Privately held J. Crew, an affiliate of Chinos Holdings Inc., on May 4 filed for Chapter 11 bankruptcy protection in the U.S. after struggling with a growing pile of debt in recent years. The apparel retailer said it reached a deal with its lenders to convert about $1.65 billion of debt into equity. It also secured $400 million in debtor-in-possession financing and committed exit financing provided by its existing lenders.
John Varvatos Enterprises Inc., which sells fashion products for men, filed a voluntary petition for reorganization under Chapter 11 on May 6. The company listed assets of $10 million to $50 million and liabilities of $100 million to $500 million.
Other retailers that filed for Chapter 11 bankruptcy protection during the period include J.Hilburn Inc. and Rubie's Costume Co. Inc. Clothes importer CD II Fashions LLC and N B L Textiles Inc. had involuntary petitions filed against them.

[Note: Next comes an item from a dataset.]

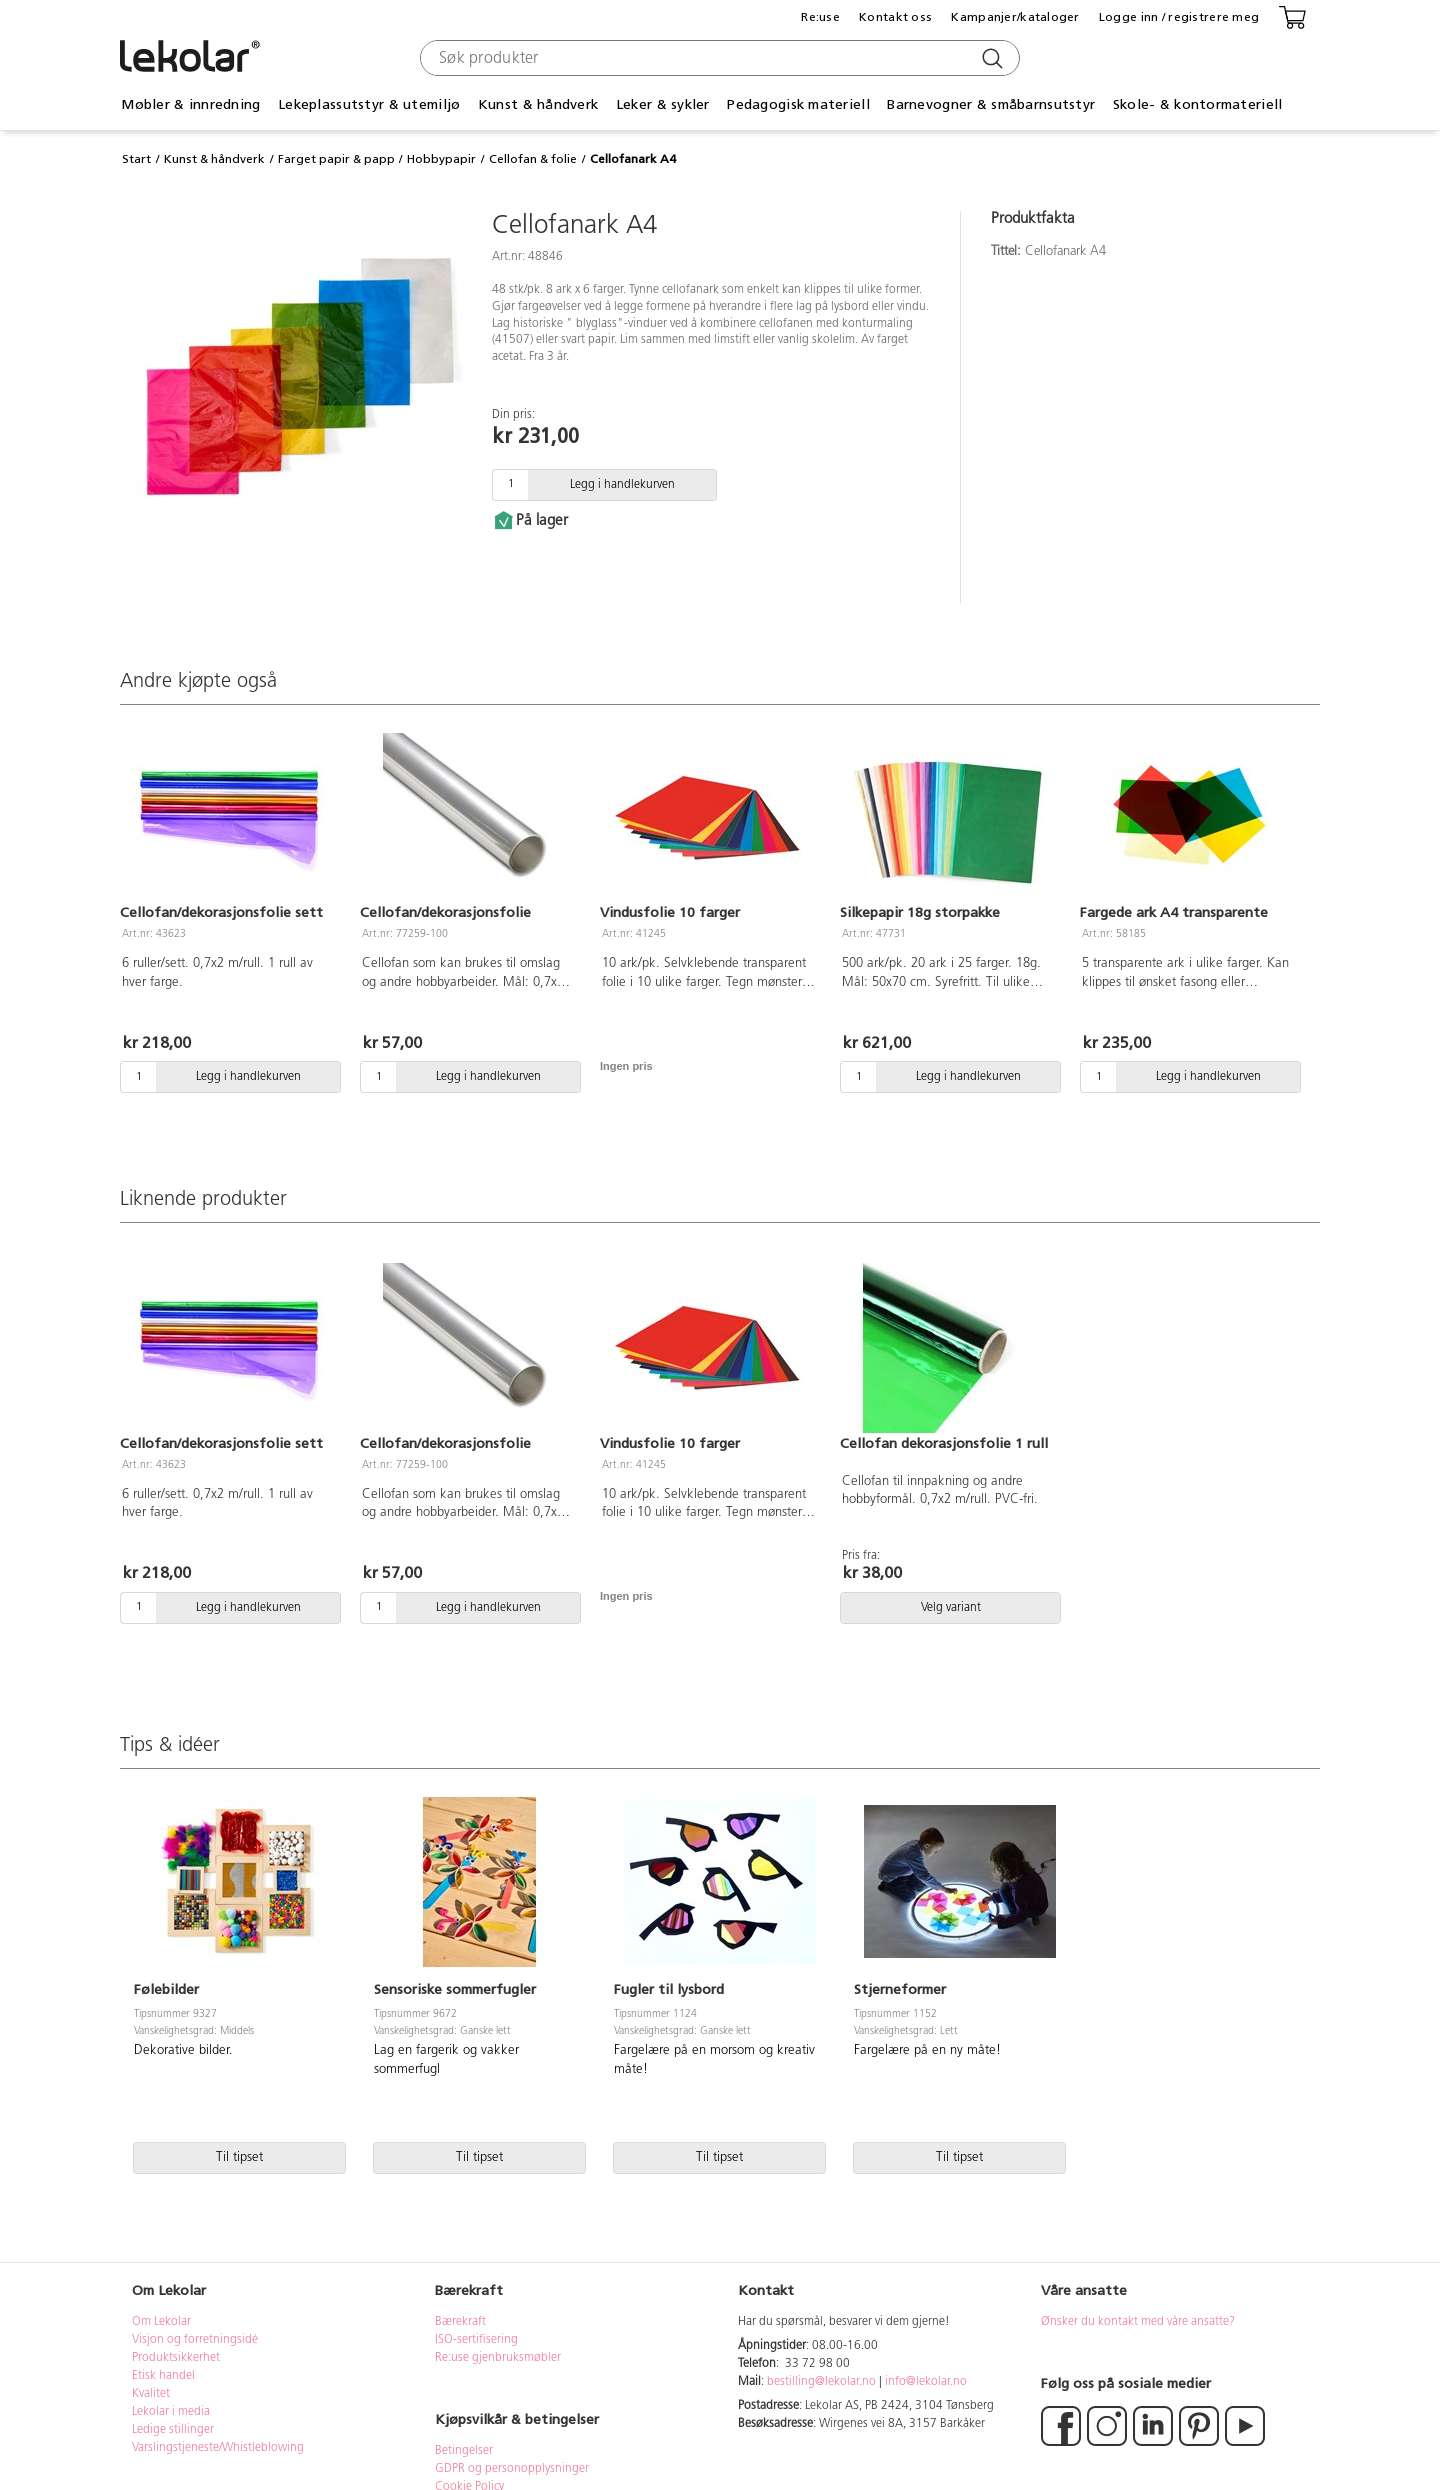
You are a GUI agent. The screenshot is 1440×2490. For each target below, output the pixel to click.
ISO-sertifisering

RTS USA Corp. filed a voluntary petition for liquidation under Chapter 7 on April 29.
The retail sector lost 2.1 million jobs in April, a 13.48% month-on-month decline to 13.5 million, according to a monthly report from the U.S. Bureau of Labor Statistics.
Clothing and clothing accessories stores led the decline with a loss of 739,600 jobs, a 58.25% drop.
Jobs at furniture and home furnishings retailers declined by 209,000, or 45.24%, to 253,000 for the month. Sporting goods, hobby, books and music stores lost 184,900 jobs, down 34.5%, to 351,000 jobs.
Employment at miscellaneous store retailers declined by 264,200 jobs, while vehicle and parts dealers shed 344,700 jobs during April.
In May, Market Intelligence identified 15 public retailers for its vulnerability list, which now includes companies with a primary industry classification of retailing, household and personal products, or consumer durables and apparel, and secondary classification of retailing.
The one-year probability-of-default score among these companies ranged from 31.2% to 12.6%, and their corresponding implied credit scores were "ccc-" to "ccc+."
Merion Inc., which provides health supplements and personal care products, topped the list with a probability of default of 31.2%, followed by precious metals retailer Sunstock Inc. with a score of 27.6%.
S&P Global's Fundamental Probability of Default Model provides a fundamentals-based view of credit risk for corporations by assessing both business risk — including country risk, industry risk, macroeconomic risk, company competitiveness and company management — as well as financial risk, such as liquidity, profitability, efficiency, debt service capacity and leverage. For a more thorough review of the model, see the PD Model Fundamentals - Public Corporates white paper.